Someone has said that a clear conscience makes a good pillow.  What that means is that one’s conscience is not cluttered with past mistakes, bad decisions and memories of people that we’ve hurt and regrettable things we cannot change.  It is clear of all that clutter, thus allowing one’s mind to relax, be undisturbed and able to sleep quite contently.  In other words, your conscience is not condemning you.

But what adult doesn’t have past regrets and mistakes they’ve made that haunts their conscience?  The apostle Paul states that all of mankind has sinned and fallen short of the glory of God (Romans 3:23) so we should all be affected by a conscience that condemns us for what we’ve done or not done; for what we’ve said or not said.  Yet the Bible states that people can get to a point when their conscience is seared (hardened like a callous) and unaffected by the evil and wrong that they do (I Timothy 4:1-3).  I don’t want my conscience to ever get to that point, do you?
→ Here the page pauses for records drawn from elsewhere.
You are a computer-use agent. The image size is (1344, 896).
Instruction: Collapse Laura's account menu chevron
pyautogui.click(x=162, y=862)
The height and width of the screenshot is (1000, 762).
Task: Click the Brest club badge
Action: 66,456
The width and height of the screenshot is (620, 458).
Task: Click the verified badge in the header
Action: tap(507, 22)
So here’s the question: Can a person have a clear conscience before God as the apostles Paul & John suggest we can have in the two scriptures cited at the beginning of this article?  If so, then how?  How can anyone live before God with a perfectly good conscience and how can anyone not have a heart that condemns us?

I don’t believe it is possible for us to forget the past but I do believe we can live our lives without the past condemning us before God.  One can have a perfectly good conscience when a Christian’s conscience is reminded of the fact that God has forgiven & forgotten all of their past sins (Psalms 103:11-12; II Corinthians 5:18-19; Hebrews 8:7-13; 10:15-18; I John 1:5-10).  If God no longer condemns us then why are we continuing to do so?  With God’s acceptance and forgiveness there is no further need for our conscience to condemn us.  What purpose would that serve except maybe to punish ourselves?  God’s forgiveness should provide us with a clear conscience.  What a blessing this brings to our hearts but especially so when it comes to standing before God at the Judgment.